In our individual capacity, we can take small but effective steps to reduce air pollution and lead a healthy life. Dr Mukesh Goel, Sr Consultant, Cardiology at Indraprastha Apollo Hospitals, New Delhi, has the following suggestions:

  • We should refrain from morning walks or any other outdoor activity in the early hours. 
  • We should try putting a handkerchief over our mouth and nose to help filter gas and smoke. An anti-pollution mask of at least N95/99 grade of reputed brands like 3M, Honeywell, Dettol, Philips etc is a good option. 
  • Having air purifying plants inside our homes is also a great remedy. Plants like Aloe Vera, Areca Palm, Bamboo Palm, Ivy, and Spider Plant can be placed at home and office. Increasing green cover outside our homes will also help fight pollution.  
  • Using air purifier at home or office is the best way to reduce indoor air pollution by filtering the particulate matters and making fresh air available indoors.
  • Make sure there is proper ventilation inside your home and recirculate the air by opening doors and windows in the evening. 
  • Put a chimney in the kitchen and an exhaust in the bathroom.
  • Do not smoke inside the house or office.  
  • Maintaining a healthy diet consisting of fruits, vegetables, beans, nuts, etc can also help. Research has shown that certain foods, which are rich in vitamin C, Omega-3 fatty acids, can help clean your system as these foods are antioxidants and are anti-inflammatory in nature. 
  • Taking steam with a few drops of eucalyptus oil every evening will help relax air passages and help our body remove harmful particulate substances.

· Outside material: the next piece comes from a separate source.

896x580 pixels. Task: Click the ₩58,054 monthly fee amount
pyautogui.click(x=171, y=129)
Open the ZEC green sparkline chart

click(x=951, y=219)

  • Eating jaggery (gur) can help  flush out pollutants from the lungs.  Drinking herbal tea like ginger and tulsi can also be beneficial.  

Let’s be responsible
We should not leave an un-livable world for our future generations, says Ban Ki-moon, Secretary General, United Nations. He says, “We are the first generation to be able to end poverty, and the last generation that can take steps to avoid the worst impacts of climate change. Future generations will judge us harshly if we fail to uphold our moral and historical responsibilities.”